I was p!ssed.
I didn't do the work to get DD21 into school. I mean, I took her on college visits, made sure she was aware of testing dates, deadlines, I paid test fees, etc etc. BUT....it was more than she did it, and I helped, vs I "worked, toiled," and so on. For my DD21, school was about HER...and not about me. As such, she carried the bulk of the responsibility, not me, and while I was part of the process....it wasn't my process.
Anyway, she had a specific major she wanted. She also had a state scholarship that required she go to a state school....so that limited her choice already. Then, she had a specific major, that despite the fact that all of us check the weather every day, that isn't all that common among colleges.....turns out that there are only THREE schools in the state that offer meteorology.
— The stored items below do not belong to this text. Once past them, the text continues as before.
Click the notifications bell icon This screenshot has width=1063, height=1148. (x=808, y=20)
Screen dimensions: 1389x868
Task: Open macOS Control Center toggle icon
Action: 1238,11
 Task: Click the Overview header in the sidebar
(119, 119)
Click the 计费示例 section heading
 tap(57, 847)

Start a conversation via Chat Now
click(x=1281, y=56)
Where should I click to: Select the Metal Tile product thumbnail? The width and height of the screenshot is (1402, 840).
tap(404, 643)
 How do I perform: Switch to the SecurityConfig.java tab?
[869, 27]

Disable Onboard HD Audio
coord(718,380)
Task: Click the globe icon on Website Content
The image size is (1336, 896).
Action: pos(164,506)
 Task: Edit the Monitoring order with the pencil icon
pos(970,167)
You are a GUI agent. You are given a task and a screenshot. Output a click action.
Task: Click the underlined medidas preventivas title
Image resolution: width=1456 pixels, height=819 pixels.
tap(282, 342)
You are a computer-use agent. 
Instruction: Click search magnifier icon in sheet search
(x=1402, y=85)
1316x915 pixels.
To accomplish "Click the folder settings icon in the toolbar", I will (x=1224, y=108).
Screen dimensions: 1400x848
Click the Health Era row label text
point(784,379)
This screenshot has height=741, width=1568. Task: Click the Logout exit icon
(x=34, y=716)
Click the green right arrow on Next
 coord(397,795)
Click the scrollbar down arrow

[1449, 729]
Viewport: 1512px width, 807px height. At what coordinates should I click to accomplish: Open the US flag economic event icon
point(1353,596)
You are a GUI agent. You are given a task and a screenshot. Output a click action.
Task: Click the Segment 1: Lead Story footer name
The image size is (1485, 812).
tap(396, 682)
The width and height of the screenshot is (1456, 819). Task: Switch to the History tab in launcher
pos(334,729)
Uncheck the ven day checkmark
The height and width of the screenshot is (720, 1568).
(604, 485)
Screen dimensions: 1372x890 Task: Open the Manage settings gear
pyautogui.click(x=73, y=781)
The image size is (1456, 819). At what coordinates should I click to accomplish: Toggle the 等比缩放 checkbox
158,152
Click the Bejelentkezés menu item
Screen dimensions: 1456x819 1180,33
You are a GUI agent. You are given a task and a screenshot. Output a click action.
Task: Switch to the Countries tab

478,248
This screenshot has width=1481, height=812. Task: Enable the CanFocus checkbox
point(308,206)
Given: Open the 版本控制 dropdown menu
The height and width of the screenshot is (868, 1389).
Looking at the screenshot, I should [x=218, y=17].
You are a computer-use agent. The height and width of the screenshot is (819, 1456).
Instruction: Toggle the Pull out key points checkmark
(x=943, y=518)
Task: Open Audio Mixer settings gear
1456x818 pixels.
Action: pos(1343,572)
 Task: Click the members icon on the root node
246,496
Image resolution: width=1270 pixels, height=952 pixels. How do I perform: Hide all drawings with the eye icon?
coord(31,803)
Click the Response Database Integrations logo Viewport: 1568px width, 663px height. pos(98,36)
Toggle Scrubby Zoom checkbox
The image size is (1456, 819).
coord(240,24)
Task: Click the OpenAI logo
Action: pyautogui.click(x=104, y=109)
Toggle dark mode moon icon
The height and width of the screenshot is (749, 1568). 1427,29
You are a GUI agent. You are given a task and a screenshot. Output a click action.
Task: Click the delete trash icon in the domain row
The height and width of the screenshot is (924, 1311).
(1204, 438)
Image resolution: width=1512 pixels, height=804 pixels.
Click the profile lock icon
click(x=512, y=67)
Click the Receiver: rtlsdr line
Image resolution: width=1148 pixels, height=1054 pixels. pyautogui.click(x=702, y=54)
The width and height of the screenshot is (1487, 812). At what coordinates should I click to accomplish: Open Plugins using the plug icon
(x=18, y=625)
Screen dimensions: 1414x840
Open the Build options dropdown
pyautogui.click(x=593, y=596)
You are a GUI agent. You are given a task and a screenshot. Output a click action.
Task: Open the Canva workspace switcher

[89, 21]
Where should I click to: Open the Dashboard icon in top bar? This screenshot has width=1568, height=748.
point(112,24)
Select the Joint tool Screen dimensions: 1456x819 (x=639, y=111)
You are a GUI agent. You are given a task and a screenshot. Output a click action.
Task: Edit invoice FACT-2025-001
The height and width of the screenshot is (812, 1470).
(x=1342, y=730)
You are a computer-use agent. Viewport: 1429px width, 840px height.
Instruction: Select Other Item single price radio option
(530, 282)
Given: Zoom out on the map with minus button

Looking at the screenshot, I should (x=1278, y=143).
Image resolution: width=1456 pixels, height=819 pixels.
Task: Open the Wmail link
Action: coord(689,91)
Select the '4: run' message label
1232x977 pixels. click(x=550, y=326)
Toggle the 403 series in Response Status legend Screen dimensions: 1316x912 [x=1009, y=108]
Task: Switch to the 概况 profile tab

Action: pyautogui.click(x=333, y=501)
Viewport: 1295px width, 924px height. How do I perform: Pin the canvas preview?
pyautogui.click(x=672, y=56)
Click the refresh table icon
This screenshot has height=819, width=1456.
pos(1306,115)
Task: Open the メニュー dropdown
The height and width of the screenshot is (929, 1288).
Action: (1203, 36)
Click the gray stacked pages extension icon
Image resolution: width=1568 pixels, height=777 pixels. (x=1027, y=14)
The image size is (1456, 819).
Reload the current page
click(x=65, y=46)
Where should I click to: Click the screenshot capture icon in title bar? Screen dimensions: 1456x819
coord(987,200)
In her sophmore year, she changed to GIS. And I was P.O.'d. Big time.
BUT....BUT....my anger had NOTHING to do with the school she chose, the help I provided in supporting her college quest.
I was P.O'd because I believed.....and still do....that her boyfriend at the time convinced her that she wasn't smart enough to do the math classes required for meteorology. In fact, within 2 months of dumping him, she was talking about her prospects for getting a masters in meteorology. My kid's dream, from the time she was like 8, was to do field work in weather.
In fact, one of the reasons for choosing Ball State over Purdue was the storm chase team Ball State offered. And this past summer....she DID the storm chase team. And LOVED it. LOVED it. Have you ever seen someone lit up by their passion? Yeah.
My DD did a lot of research before making her switch. And the truth is, GIS expands her options for job prospects, still allows her to work with the NWS, and hits on what she has enjoyed most about working in the weather industry (she has done a job shadow of a broadcast meteorologist, an internship at the NWS her senior year, multiple workshops, camps, etc. This was her goal and she pursued it with a passion.) She loves the computer aspect of it. The maps and models, etc. So I am truly proud of her for making sure she could be happy with that route.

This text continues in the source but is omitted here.